Cultures don’t have rights. Individuals have rights, and people from a culture that institutionalizes the violation of individual rights have no right to put those ideas into practice.
King Gets Fired
This is an interesting article about the abolition of the monarchy in the country of Nepal. I put this in the category of “I’m not sure what to think of this.” On the one hand, abolishing a monarchy in favor of a Republic is good, but the government is now in the hands of people claiming to be communists. I’d rather live under a limited constitutional monarchy rather than a communist state. A limited constitutional monarchy like 19th century England respects individual rights far more than any 20th century communist state did. But, I don’t get the impression that these “Maoists” are really committed communists anymore. (Aside from university professors, are there any real communists even left in the world?) Since I don’t know much about that area of the world, I guess I will take a wait and see attitude on this bit of history.
Phoenix Lander Article
Phoenix lander article.
Abolish Unauthorized Practice Statutes
This is an article explaining why unauthorized practice of law statutes should be abolished. I agree 100%. I have encountered lawyers who claimed to be proponents of laissez faire capitalism but refused to recognize that unauthorized practice laws are not consistent with capitalism and freedom of contract. Those lawyers are either hypocritical or ignorant -I am neither.
Good Article on NPR on Myanmar and China Disasters
This article on NPR reflects what I was thinking when I hear about natural disasters in third world countries like Myanmar. When a hurricane hits the US, maybe a few hundred people will be killed. When a hurricane hits a totalitarian socialist dictatorship like Myanmar, thousands die.
Iron Age Coup D’Etat
PBS had an interesting episode of NOVA last night about “bog bodies” that date back to Iron Age Ireland and England -which was around 350 B.C. Occasionally, in the bogs of those countries, a mummified body will be found because the plants in the bogs secret a substance that preserves flesh in a similar manner to how leather is tanned. The bog bodies usually show evidence of having been intentionally killed or murdered, such as having their heads bashed in, and having been stabbed fatally. The other interesting thing noted was that the bodies usually show evidence of having been people who would have been of high social standing.

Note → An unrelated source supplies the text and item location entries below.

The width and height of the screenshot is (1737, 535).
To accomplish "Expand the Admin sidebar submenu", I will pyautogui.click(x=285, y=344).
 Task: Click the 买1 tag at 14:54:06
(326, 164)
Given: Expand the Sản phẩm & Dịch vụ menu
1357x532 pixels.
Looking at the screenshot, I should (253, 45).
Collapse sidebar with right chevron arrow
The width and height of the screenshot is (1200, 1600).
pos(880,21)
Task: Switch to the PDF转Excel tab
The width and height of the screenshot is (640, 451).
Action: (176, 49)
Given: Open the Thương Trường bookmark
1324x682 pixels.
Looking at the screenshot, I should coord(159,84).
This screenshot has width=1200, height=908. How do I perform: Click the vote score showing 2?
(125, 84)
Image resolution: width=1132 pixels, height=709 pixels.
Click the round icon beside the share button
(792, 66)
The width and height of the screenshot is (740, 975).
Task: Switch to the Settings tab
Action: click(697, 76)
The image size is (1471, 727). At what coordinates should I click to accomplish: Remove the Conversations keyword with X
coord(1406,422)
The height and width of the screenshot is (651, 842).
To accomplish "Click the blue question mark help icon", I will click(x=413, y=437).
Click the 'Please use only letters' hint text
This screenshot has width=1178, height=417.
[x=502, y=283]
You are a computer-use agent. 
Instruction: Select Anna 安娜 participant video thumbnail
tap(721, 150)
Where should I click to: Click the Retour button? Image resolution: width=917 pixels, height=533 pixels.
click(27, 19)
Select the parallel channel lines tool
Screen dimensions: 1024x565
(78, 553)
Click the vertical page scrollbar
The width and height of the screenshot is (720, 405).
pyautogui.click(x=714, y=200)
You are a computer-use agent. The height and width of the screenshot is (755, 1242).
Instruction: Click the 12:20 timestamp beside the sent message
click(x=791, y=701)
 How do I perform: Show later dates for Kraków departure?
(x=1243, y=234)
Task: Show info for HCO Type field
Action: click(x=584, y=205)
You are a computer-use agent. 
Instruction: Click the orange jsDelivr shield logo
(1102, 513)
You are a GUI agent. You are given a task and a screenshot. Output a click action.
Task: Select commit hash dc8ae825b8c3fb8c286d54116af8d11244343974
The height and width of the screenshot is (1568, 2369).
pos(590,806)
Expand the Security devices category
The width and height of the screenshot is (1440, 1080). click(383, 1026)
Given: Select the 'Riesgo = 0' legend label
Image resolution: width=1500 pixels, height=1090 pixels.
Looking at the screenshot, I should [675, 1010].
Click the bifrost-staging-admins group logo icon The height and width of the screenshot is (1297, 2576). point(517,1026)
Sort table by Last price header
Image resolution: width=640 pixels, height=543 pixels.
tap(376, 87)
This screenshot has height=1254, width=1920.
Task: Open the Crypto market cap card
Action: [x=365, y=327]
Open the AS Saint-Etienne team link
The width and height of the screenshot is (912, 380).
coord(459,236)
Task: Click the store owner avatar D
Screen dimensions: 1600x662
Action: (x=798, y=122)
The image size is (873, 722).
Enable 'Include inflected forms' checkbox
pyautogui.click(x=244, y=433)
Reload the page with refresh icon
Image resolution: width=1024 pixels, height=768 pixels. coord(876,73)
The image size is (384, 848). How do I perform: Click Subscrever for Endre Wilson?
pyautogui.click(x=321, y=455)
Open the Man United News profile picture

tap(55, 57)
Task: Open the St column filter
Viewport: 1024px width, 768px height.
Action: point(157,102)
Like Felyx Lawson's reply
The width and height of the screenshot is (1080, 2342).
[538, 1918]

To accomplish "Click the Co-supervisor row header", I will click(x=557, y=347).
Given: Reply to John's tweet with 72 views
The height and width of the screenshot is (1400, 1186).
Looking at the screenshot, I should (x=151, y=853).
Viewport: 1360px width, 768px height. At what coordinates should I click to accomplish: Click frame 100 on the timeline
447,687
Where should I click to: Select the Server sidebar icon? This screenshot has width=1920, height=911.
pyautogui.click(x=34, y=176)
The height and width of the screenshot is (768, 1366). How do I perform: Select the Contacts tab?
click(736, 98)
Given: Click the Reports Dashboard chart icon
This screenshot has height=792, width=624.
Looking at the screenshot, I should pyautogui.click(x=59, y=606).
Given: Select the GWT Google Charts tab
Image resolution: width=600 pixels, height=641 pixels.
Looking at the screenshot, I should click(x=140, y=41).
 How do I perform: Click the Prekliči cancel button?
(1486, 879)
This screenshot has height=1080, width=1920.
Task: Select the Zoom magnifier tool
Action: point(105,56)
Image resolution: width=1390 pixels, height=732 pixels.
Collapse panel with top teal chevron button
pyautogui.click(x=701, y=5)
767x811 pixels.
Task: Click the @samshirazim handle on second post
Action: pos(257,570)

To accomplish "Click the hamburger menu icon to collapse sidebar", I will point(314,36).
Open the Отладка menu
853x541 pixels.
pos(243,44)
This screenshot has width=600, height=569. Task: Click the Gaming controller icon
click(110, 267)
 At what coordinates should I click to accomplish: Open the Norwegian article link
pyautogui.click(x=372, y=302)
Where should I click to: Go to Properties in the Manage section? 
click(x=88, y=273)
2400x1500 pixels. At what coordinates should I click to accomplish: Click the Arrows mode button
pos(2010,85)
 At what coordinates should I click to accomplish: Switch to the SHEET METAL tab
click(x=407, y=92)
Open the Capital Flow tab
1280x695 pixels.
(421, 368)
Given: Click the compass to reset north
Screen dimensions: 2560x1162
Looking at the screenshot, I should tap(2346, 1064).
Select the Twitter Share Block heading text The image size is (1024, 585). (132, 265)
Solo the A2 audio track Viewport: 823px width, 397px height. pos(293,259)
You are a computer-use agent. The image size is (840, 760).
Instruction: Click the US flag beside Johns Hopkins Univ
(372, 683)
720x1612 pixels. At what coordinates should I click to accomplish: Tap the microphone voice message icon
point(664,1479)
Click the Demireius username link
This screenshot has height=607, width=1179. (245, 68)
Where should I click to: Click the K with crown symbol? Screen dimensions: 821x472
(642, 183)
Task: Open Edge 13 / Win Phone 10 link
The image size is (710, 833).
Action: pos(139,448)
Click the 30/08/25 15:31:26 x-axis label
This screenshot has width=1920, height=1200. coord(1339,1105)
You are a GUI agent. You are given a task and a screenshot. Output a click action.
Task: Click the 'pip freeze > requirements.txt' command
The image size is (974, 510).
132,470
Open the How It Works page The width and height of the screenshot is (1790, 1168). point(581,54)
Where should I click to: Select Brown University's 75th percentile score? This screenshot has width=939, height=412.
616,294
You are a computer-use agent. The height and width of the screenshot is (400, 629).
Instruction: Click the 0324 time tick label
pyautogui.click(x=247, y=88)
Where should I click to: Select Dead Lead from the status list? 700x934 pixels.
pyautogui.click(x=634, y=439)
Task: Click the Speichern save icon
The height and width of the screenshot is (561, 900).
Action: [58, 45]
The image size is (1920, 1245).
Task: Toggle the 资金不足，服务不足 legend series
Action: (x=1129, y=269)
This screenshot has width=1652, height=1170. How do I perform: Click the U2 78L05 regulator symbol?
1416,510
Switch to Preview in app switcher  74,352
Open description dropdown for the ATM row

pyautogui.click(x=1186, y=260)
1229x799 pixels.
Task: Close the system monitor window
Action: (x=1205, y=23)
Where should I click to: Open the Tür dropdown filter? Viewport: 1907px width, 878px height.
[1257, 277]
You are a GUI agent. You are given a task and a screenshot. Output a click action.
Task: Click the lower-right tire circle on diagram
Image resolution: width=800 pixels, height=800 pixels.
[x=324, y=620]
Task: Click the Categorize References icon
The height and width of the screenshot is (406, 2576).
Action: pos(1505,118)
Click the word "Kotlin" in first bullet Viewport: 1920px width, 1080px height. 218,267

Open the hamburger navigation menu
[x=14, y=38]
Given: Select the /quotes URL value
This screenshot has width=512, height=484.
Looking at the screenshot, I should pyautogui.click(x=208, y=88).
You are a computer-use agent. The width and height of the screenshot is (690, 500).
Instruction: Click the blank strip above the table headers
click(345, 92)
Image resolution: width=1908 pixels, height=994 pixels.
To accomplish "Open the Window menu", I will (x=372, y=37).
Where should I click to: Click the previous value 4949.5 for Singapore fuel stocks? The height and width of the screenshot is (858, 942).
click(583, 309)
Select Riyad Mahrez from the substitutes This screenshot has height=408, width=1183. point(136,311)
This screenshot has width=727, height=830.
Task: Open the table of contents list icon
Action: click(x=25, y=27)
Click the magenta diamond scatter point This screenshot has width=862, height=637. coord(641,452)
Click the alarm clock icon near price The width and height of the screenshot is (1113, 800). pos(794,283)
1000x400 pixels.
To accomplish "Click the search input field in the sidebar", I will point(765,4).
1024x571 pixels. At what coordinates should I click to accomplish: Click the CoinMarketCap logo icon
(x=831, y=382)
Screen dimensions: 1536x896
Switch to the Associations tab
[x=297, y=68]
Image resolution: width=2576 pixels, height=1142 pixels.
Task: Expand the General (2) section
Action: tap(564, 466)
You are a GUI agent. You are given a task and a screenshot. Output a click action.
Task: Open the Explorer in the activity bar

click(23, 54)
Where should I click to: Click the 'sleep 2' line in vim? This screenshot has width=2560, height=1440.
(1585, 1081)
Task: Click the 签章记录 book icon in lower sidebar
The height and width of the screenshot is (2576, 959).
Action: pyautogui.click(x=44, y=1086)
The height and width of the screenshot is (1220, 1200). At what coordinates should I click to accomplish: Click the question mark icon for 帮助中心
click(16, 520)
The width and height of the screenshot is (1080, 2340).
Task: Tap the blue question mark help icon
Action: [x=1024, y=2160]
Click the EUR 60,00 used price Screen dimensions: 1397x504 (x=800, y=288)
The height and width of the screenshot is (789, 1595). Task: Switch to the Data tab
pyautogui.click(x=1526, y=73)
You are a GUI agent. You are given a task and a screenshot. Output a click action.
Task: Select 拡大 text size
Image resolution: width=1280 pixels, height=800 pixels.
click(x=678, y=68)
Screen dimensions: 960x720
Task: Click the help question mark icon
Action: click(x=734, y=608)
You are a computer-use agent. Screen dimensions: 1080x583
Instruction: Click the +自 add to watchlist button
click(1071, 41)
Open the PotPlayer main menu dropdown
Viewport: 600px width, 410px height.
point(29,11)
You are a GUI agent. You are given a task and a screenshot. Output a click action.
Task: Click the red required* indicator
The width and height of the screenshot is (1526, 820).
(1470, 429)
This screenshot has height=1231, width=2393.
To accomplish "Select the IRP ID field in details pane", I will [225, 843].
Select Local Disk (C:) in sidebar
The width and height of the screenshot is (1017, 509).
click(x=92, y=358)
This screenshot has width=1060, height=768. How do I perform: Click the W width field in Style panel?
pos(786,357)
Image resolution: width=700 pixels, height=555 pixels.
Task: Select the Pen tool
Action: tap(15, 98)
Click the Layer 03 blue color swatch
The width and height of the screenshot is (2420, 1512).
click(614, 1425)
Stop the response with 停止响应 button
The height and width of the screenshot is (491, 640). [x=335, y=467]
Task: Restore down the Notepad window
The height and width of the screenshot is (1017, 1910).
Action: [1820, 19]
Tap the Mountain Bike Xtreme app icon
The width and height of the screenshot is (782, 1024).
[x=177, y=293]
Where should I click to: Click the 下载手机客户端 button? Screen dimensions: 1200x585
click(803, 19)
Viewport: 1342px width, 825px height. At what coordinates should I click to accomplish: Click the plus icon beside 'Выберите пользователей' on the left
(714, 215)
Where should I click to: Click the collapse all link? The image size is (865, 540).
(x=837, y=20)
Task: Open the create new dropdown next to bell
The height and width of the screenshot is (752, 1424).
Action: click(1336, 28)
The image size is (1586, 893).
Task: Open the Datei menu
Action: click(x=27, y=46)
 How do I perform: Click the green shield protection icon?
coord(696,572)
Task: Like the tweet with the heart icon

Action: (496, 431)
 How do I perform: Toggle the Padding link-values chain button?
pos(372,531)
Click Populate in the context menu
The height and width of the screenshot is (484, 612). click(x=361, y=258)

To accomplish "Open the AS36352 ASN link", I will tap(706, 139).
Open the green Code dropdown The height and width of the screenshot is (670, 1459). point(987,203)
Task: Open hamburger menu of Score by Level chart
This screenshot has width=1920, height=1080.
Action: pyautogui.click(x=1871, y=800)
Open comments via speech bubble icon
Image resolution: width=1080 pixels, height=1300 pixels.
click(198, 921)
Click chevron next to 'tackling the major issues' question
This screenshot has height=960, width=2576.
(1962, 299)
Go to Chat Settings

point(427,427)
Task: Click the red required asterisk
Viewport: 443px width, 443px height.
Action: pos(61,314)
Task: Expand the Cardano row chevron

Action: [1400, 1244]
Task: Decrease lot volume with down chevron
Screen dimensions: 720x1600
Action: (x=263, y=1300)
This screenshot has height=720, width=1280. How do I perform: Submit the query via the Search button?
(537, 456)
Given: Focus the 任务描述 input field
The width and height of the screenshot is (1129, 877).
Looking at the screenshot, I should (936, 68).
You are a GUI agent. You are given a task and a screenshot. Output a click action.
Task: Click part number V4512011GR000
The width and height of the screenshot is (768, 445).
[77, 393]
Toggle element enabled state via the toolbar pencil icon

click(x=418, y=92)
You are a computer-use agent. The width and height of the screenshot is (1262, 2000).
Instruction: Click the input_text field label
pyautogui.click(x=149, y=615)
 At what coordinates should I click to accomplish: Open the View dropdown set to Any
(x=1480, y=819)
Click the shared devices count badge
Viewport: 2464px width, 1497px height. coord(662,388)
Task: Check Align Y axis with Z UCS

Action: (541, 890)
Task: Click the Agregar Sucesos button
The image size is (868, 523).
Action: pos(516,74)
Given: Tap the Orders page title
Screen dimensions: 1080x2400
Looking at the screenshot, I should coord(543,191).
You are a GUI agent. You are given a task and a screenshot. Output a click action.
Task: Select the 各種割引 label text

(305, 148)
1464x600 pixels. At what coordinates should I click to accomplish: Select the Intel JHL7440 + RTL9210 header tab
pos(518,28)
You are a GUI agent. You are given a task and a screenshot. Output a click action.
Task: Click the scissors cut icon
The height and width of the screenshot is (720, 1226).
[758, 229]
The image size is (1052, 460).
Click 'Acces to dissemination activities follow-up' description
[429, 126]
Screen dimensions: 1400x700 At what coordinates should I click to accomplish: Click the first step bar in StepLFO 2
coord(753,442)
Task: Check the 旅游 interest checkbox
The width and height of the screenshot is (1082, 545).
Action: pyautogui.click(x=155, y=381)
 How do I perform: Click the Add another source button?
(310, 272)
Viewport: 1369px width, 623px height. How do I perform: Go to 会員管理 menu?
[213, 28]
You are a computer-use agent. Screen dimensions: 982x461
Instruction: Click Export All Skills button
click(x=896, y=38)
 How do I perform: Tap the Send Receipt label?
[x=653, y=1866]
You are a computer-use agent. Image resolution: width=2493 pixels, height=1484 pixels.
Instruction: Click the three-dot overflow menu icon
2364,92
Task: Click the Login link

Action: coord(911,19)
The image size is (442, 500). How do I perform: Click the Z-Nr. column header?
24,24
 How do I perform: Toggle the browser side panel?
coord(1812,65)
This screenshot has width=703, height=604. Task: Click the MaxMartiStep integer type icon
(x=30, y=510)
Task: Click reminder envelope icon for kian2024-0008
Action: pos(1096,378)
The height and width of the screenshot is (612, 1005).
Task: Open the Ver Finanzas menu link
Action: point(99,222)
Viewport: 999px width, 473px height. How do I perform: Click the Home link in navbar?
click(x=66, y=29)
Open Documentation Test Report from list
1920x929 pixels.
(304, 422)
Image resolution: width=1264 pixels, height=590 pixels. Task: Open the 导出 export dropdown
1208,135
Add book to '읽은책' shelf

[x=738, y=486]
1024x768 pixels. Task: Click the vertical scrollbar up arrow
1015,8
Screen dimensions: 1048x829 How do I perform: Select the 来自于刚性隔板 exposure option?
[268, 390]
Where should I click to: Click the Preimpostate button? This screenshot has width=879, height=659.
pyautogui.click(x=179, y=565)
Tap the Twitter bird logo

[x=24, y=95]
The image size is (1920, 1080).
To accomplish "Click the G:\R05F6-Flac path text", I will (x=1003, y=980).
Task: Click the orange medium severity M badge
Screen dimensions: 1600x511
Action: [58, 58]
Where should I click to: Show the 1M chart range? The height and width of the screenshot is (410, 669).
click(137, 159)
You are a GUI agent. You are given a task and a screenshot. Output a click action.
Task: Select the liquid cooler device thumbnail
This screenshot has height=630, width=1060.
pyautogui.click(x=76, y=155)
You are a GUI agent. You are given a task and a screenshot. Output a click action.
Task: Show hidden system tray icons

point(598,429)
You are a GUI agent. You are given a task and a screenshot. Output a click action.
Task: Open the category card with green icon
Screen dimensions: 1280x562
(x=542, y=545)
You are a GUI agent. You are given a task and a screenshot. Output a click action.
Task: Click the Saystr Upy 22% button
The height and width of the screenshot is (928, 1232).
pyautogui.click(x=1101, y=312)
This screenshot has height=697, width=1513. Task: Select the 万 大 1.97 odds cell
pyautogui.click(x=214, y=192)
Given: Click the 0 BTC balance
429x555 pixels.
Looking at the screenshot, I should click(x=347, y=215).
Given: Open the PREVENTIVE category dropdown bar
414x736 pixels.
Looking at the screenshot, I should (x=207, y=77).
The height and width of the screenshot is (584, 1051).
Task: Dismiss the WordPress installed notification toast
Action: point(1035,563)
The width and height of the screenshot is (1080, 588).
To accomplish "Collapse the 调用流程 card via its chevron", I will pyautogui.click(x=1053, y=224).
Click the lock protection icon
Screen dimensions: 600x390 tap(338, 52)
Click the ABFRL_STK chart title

There is some debate as to why these people of high social rank were killed and put into the bogs, but as soon as I learned that they were people of high social standing, I thought “coup d’etat”. Later in the show, there was a suggestion that these people may have been tribal chieftains, which strengthens my thinking on this subject. These killings may have been how people in a tribal society, which has no concept of elected government, deposed of a leader. If they had had a concept of elected representatives, then they simply would have voted for a new leader, but since they would have had no concept of that, the only way to get rid of their leader would have been to kill him, probably instigated by the leader’s “political rivals”. They noted that the killings were usually brutal, which suggested that they weren’t just ritualistic, but I think the brutality would make sense. If hard times had fallen on the tribe, and the leader was regarded as responsible, then brutally killing him for tribal resentment that may have built up over many years, would make sense.